Доктор Чёрный - страница 7

стр.

Проходя мимо стола, он машинально взглянул на заглавие книги. То было французское издание новой работы Ле-Бона о лучистой энергии, Беляев тщетно искал эту книгу в петербургских магазинах и в иностранном отделе Публичной библиотеки.

«Обязательно попрошу её у доктора с собой, — подумал он, и тотчас у него мелькнула тревожная мысль: — Куда с собой? Кто знает, где мне придётся теперь очутиться!»

— Доктор был здесь недавно? — обратился он к тёмнокожему слуге.

— Нет, мсье! Около месяца тому назад!

— Я думал… — кивнул Беляев на книгу.

Тёмнокожий красавец улыбнулся, обнажив дивные зубы; затем не говоря ни слова, убрал со стола книгу и начатый мандарин.

«Недостаёт только, чтобы этот черномазый лакей сам увлекался Ле-Боном», — подумал Беляев и улыбнулся.

Странная обстановка дачи начинала его забавлять.

— Быть может, мсье что-нибудь закусит? — обратился к нему слуга с лёгким поклоном.

— Пожалуй, — согласился Беляев. Торопясь выбраться из Петербурга, он забыл пообедать, и теперь голод давал себя знать.

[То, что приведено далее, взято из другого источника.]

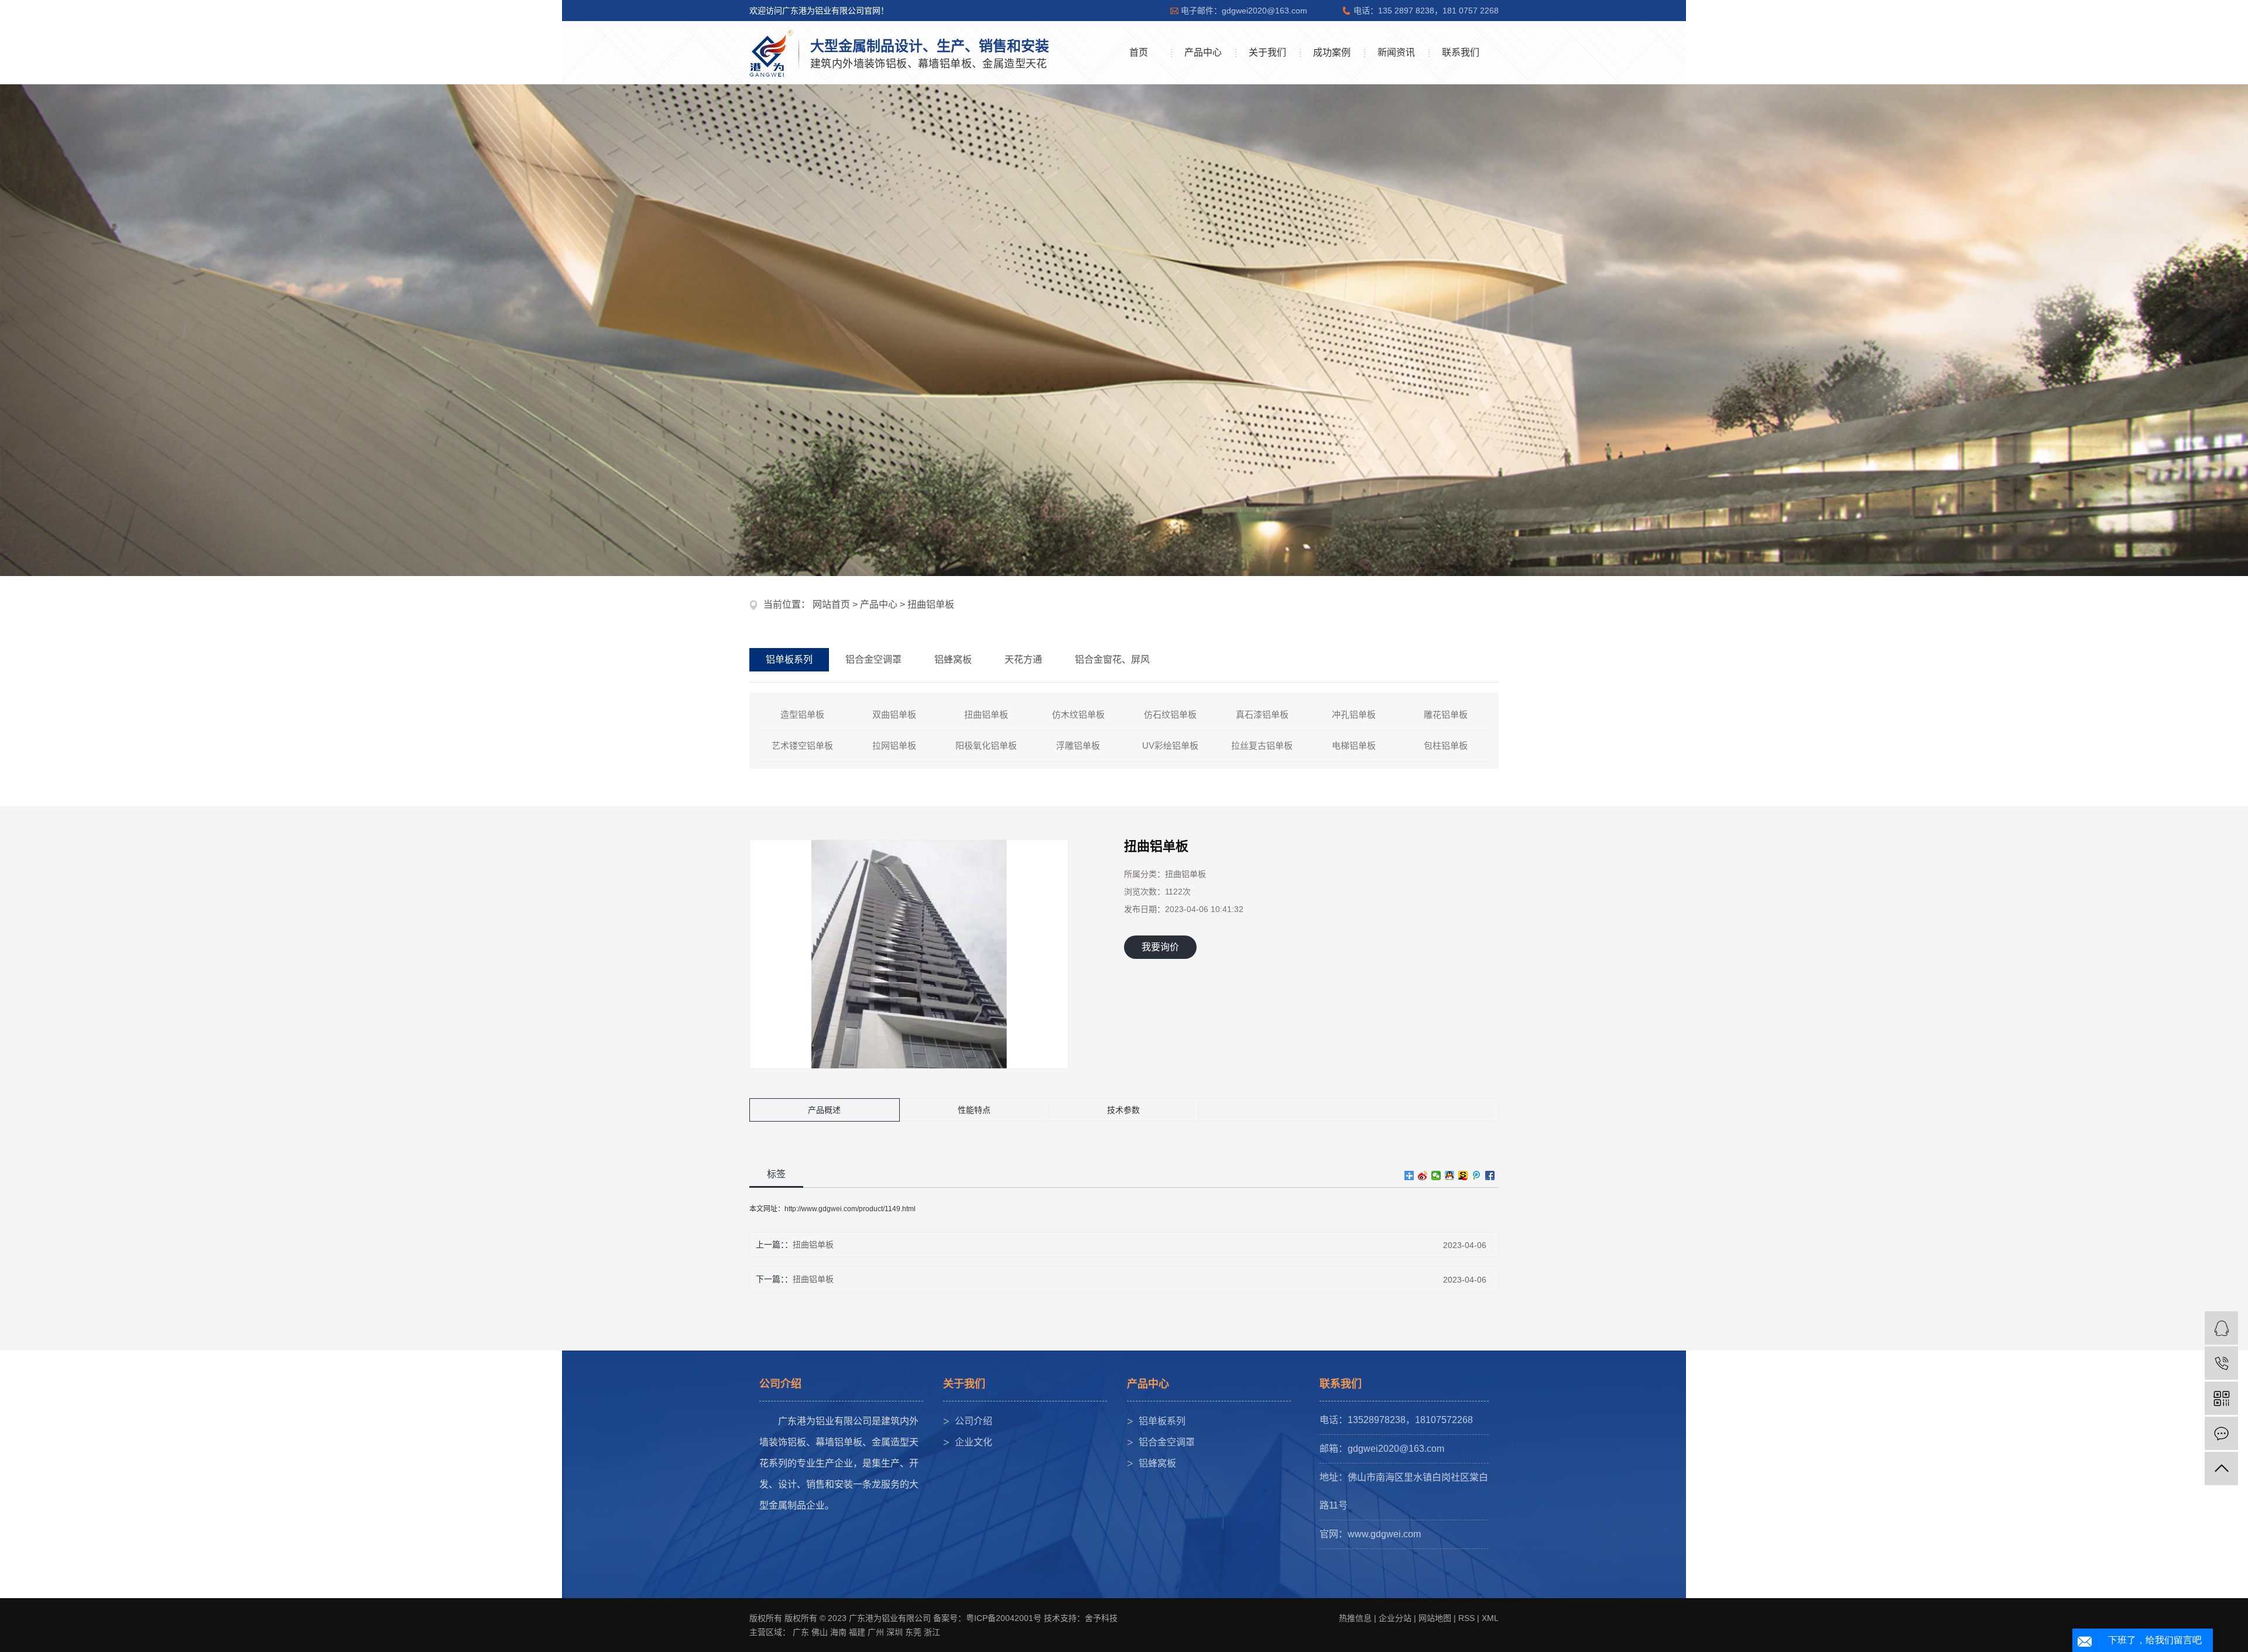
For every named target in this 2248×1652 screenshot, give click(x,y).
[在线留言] (2221, 1433)
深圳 (894, 1632)
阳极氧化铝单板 (986, 745)
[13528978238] (2221, 1363)
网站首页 (831, 604)
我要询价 (1160, 947)
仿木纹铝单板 (1078, 714)
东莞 (913, 1632)
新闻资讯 (1396, 52)
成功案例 (1332, 52)
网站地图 (1434, 1618)
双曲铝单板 (894, 714)
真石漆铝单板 (1262, 714)
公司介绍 (973, 1421)
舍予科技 (1101, 1618)
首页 (1138, 52)
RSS (1466, 1618)
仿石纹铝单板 (1170, 714)
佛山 (819, 1632)
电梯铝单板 (1354, 745)
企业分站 (1395, 1618)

Бесшумно ступая мягкими туфлями, тёмнокожий лакей исчез в дверях и через минуту вернулся с подносом, на котором среди тарелок с сыром, варёной цветной капустой и спаржей красовалась вазочка со взбитыми сливками, смешанными с бледно-розовыми ломтиками каких-то фруктов. В изящной, матового металла, сухарнице лежало печенье, напоминавшее английский кекс, а из-под локтя лакея выглядывало горлышко бутылки с механической пробкой, как у бутылок со стерилизованным молоком.

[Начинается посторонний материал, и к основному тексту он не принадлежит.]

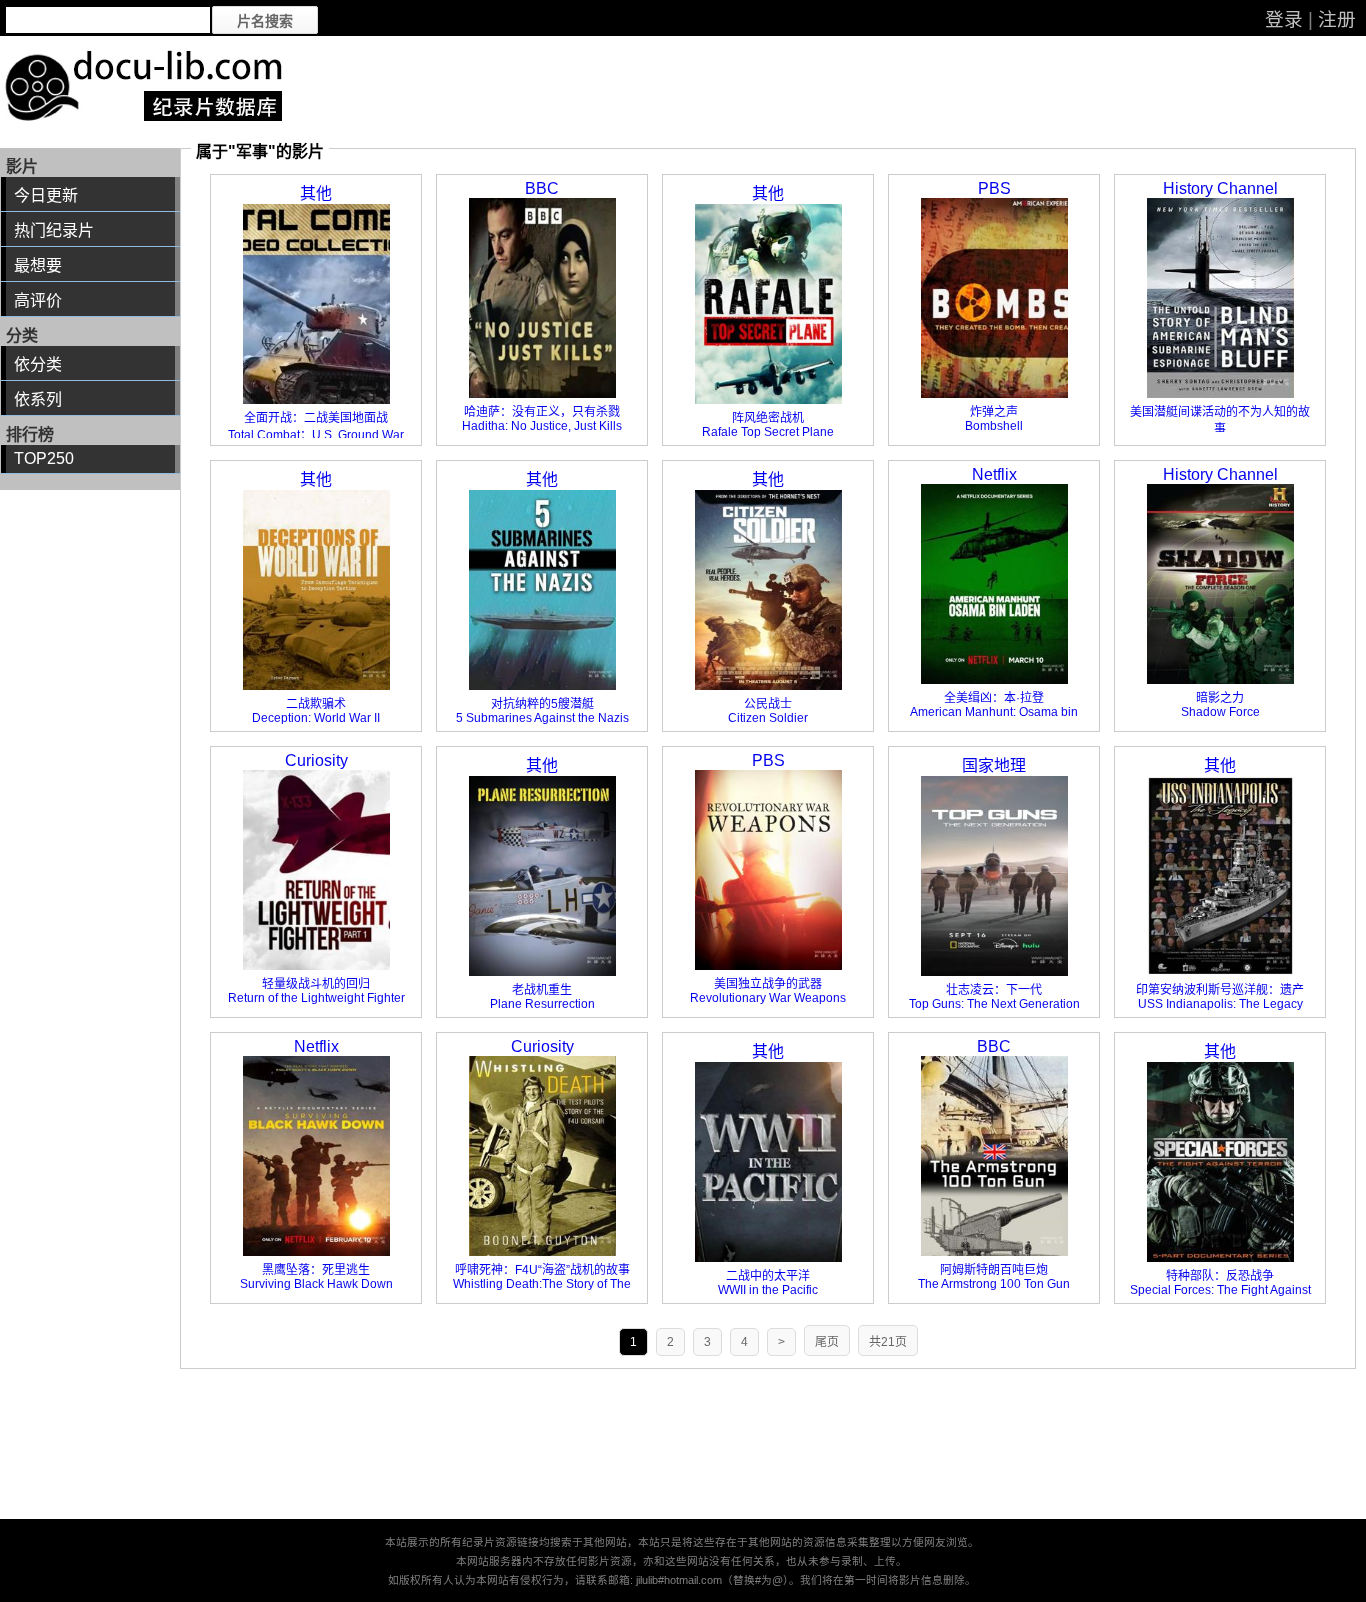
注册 (1337, 19)
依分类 (38, 364)
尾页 (827, 1342)
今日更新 (46, 195)
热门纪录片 (54, 230)
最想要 (38, 265)
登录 (1284, 19)
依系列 (38, 399)
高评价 (38, 300)
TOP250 (44, 458)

— К сожалению, я не могу предложить мсье мясного! — сказал слуга, с чисто женской грацией склоняя свою гибкую фигуру, чтобы поставить поднос на стол. — Доктор не ест мяса. Я тоже к нему не привык.

Беляев растерянно поглядел на диковинный обед и, не зная, с какого блюда его начинать, потянулся сначала к сыру.

— Если мсье ничего не имеет, я буду хозяйничать, — сказал странный слуга, заметив его затруднение. — Кстати, закушу сам. Я только что собирался обедать…

Придвинув к столу одно из плетёных кресел, тёмнокожий опустился в него с самым непринуждённым видом и проворно наложил на тарелку сбитых сливок с фруктами.

— Попробуйте этого сначала! — сказал он, придвигая гостю печенье. — Оно заменяет суп. Сливки холодные, бананы и абрикосы нарезаны тонкими ломтиками. Это очень освежает… Вы можете сливки немножко посолить, если хотите… Теперь кушайте спаржу или капусту. Вот вам сухари… Я люблю больше спаржу, капуста у вас в России жёстковата, — говорил тёмнокожий гурман, умело обсасывая нежные зеленоватые головки спаржи. — Теперь, если хотите, кушайте сыр. Это рокфор. Я его терпеть не могу, но доктор любит…

Он наклонился и, откупорив небольшую бутылку с герметической пробкой, наполнил стакан Беляева золотистой душистой жидкостью.

— Виноградный сок, — пояснил он. — Вам, наверное, приходилось пить? Он лишён спирта, но очень вкусен…

— Вы тоже вегетарианец? — спросил Беляев.

— Не знаю, как вам сказать. Я просто не привык к мясу с детства. Попробуйте питаться так несколько месяцев, и вам самим противно будет вспомнить о мясе.

— Гм! Не думаю. Да мне оно, как бы это выразиться, — подбирал Беляев выражения на непривычном языке, — слишком дорого… эта пища…

— Не думаю! — возразил тёмнокожий, помочив в золотистой жидкости свои яркие губы, оттененные сверху лёгким пушком. — В Париже я приценялся. За франк вы имеете связку бананов в полтора десятка. Пара абрикосов или персиков — несколько су. А за кило плохого мяса нужно отдать, по крайней мере, четыре франка, если не больше…

— Ну, у нас цены другие.

— Не знаю. Доктор говорит, что и здесь почти то же.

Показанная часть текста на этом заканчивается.